La belle tente d'ouvrir la bouche, d'en sortir un son, mais même sa mâchoire est récalcitrante et refuse d'articuler quoi que ce soit.
Un son de tissus que l'on essore lui parvient aux oreilles, un mélanges d'herbes bienfaitrices inonde la pièce d'un parfum tonifiant et chaleureux. Lavande, bois de santal, hibiscus, feuilles de cassis et d'autre encore offrent une délicieuse fragrance après les odeurs de feu et de carcasses brûlées.
Amaï applique un gant de toilette sur le front de sa belle. Il fredonne l'air d'une très ancienne comptine, apaisant ainsi Shireen. Son état est grave, le mercenaire le sait bien. Sa sorcière a utilisée une très grande partie de sa magie, au point d'avoir frôlé la mort. Il utilise des gestes doux, amples et délicats pour s'occuper de Shireen, il lui caresse la main, prend le temps de déposer quelques baisers sur son cou, sur ses lèvres, sa poitrine.
D'autres voix s'élèvent un peux plus loin et la sorcière sent son cœur bondir en reconnaissant Félix et sa mère, Monique. La dame a retrouvée la mémoire, visiblement pour le plus grand bonheur de son fils qui n'arrête pas de discuter avec elle.
Le temps passe lentement, son corps inerte et endoloris est parfaitement immobile dans le lit moelleux qui l'accueil. Son corps, à moitié dévêtu en raison de la chaleur écrasante, sue. Amaï s'empresse de l'éponger, de le couvrir de ce parfum vivifiant, comme si la vie de Shireen en dépendait.
Mais le pire est passé.
Il ne reste plus qu'à attendre, a espérer que son état s'améliore rapidement, que Wardrüna ne soit pas trop meurtrier pendant ce temps.
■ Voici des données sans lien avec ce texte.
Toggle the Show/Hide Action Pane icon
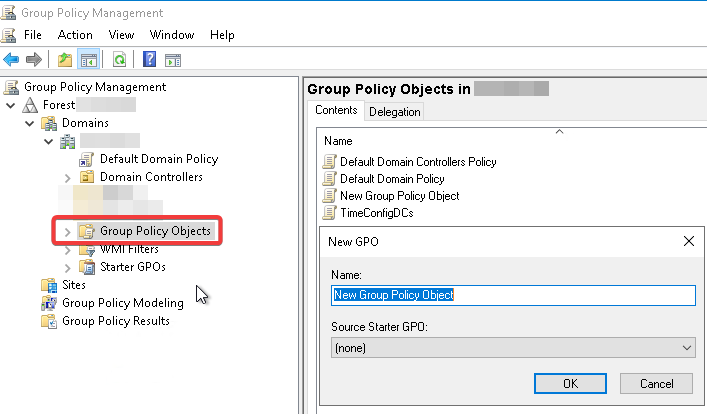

- Tu serais surprise par les hommes d'aujourd'hui, dit Amaï d'un ton légèrement amusé.

Il arrête quelques instants sont travail de nursing, soupire en fermant les yeux, assis sur un tabouret bas. Près de sa belle, une note de nostalgie s'échappe lorsque leur regards se croisent.

- Le temps est assassin, il prend nos proches, change les nouvelles générations a un tel point que j'ai de la peine à reconnaître les humains, continue le mercenaire, un peu plus grave dans son ton.

Passant une main rugueuse mais délicate sur la cuisse de Shireen, il dévore des yeux cette femme qu'il a tant pourchassé.

- Autrefois ils se déchiraient pour un bout de terre, il étaient brave et vaillants, se battants avec force et honneur. Nous n'avions pas peur de mourrir car l'éternel et le paradis étaient notre salut, la raison de ne pas avoir crainte de la fin.

Un léger sourire, plus emprunt de tristesse que de joie s'étire farouchement sur les lèvres gercées du mercenaire.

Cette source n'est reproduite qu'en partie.